DOCUMENT SECTION →
## START

Understanding Variational Autoencoders

Rajinish Aneel Bhatia
CodeX
Published in
5 min readOct 8, 2021

This blog is not going to focus the rigorous mathematics behind the understanding of variational autoencoders, there are tons of sources available on the internet for that(Ali Ghodsi’s lecture is a great source). What I want to do is, hopefully, provide some useful intuition of what the variational autoencoder is and what its loss function actually defines intuitively(this is the way I understand it). The videos and articles I have read mainly go into the nitty gritty details of things without looking at an approachable view of things.

## END

SUPPLIED DATA →

## START

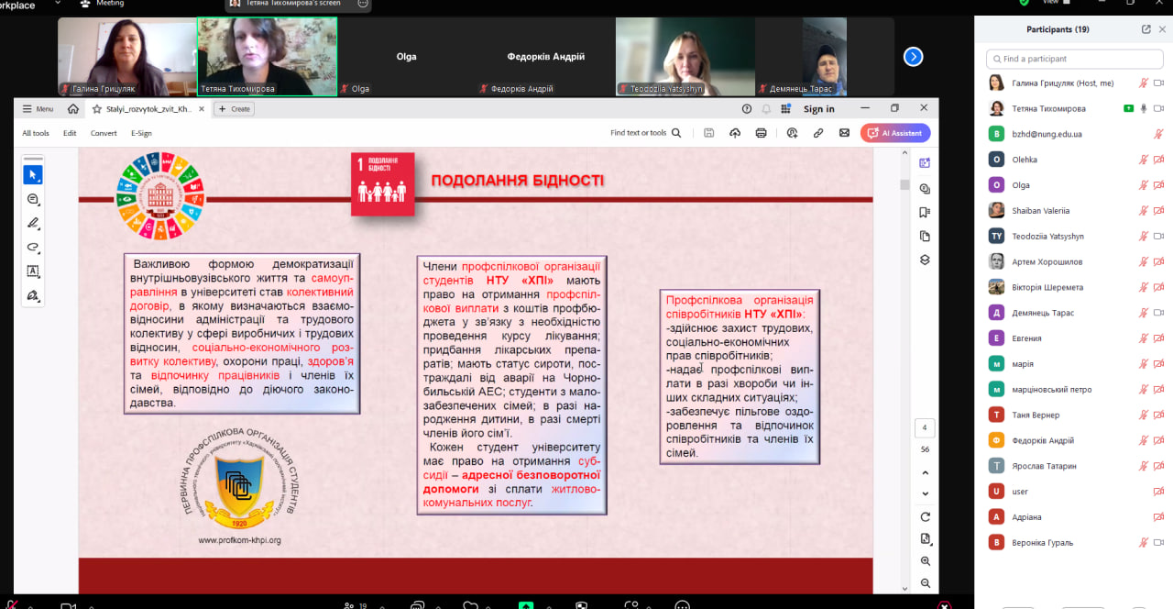Click the copy link icon
Image resolution: width=1173 pixels, height=609 pixels.
818,133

## END

GOAL → Reproduce verbatim the passage of the article on variational autoencoders between "Rajinish Aneel Bhatia" and "view of things.", inclusive.

SOLUTION TO THE PROBLEM →
Rajinish Aneel Bhatia
CodeX
Published in
5 min readOct 8, 2021

This blog is not going to focus the rigorous mathematics behind the understanding of variational autoencoders, there are tons of sources available on the internet for that(Ali Ghodsi’s lecture is a great source). What I want to do is, hopefully, provide some useful intuition of what the variational autoencoder is and what its loss function actually defines intuitively(this is the way I understand it). The videos and articles I have read mainly go into the nitty gritty details of things without looking at an approachable view of things.